[Data for the task — start]

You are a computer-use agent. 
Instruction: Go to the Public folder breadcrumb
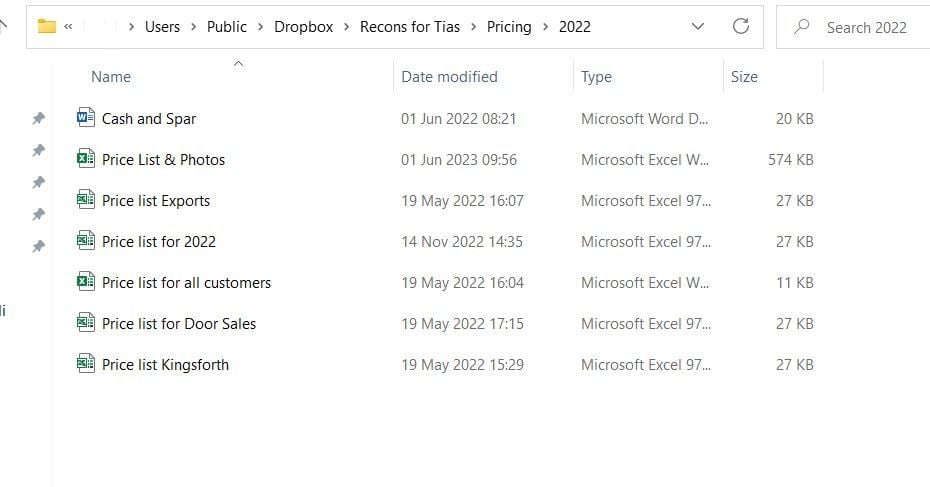point(226,27)
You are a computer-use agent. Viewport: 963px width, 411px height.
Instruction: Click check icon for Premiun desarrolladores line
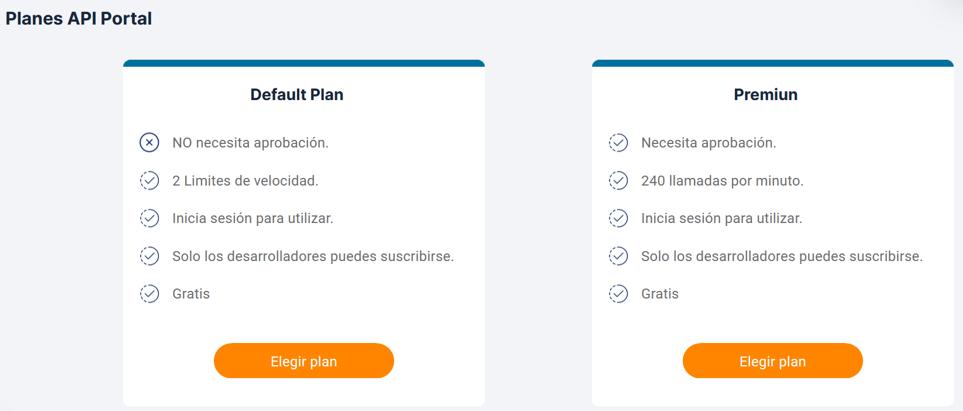coord(618,256)
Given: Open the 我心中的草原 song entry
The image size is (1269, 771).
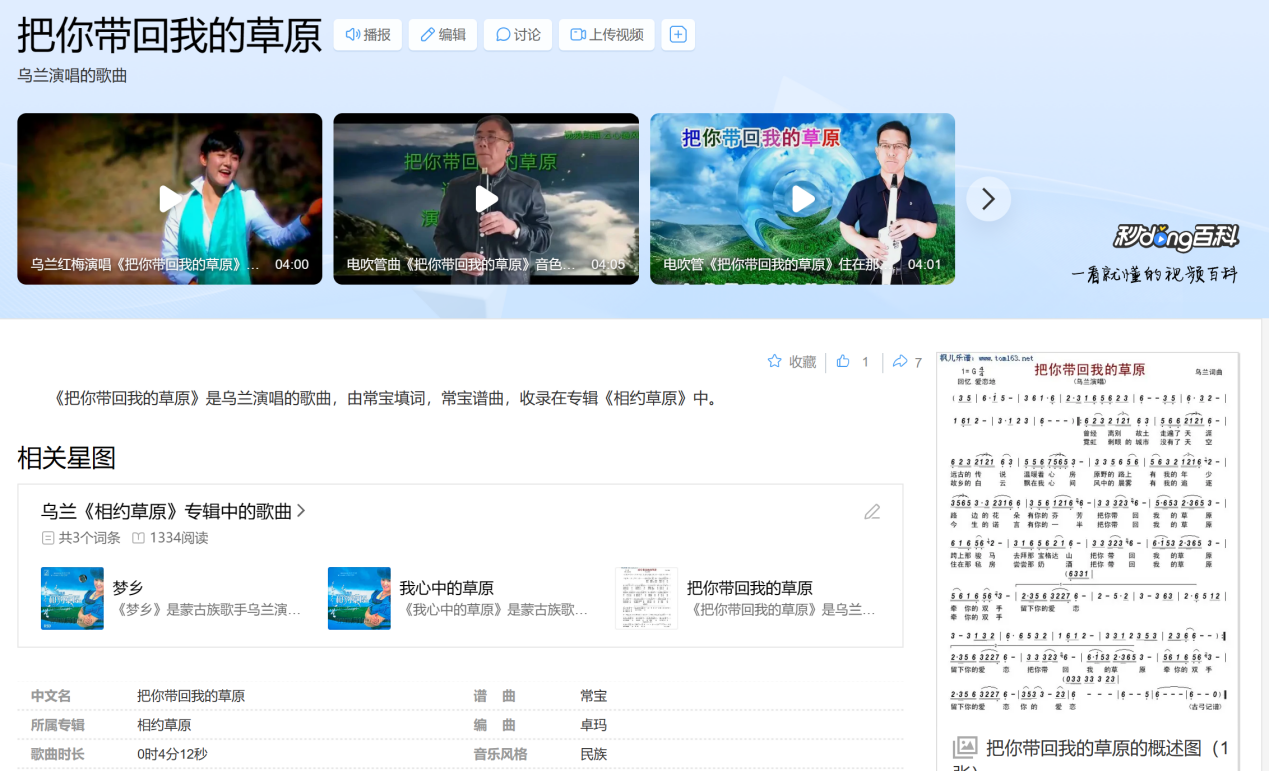Looking at the screenshot, I should (x=446, y=588).
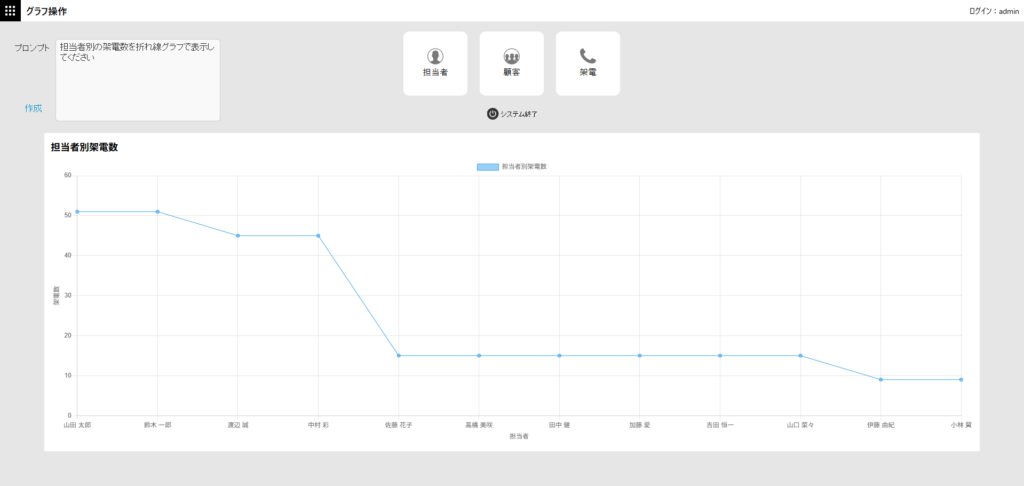The width and height of the screenshot is (1024, 486).
Task: Select the 伊藤 由紀 data point
Action: pos(881,380)
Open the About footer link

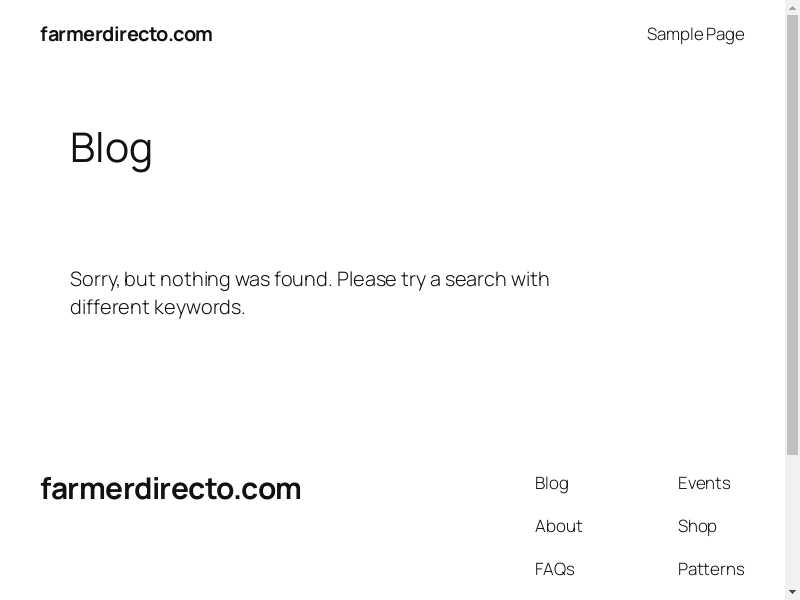point(558,526)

[Data for the task — finish]

- **Activity**
Any pictures above are to be left out. Retype the rest of the records exactly.

- **Response area**
You are a computer-use agent. 
Instruction: Go to the Public folder breadcrumb
point(226,27)
You are a computer-use agent. Viewport: 963px width, 411px height.
Instruction: Click check icon for Premiun desarrolladores line
coord(618,256)
Given: Open the 我心中的草原 song entry
The image size is (1269, 771).
Looking at the screenshot, I should (x=446, y=588).
The width and height of the screenshot is (1024, 486).
Task: Select the 伊藤 由紀 data point
Action: pos(881,380)
Open the About footer link

point(558,526)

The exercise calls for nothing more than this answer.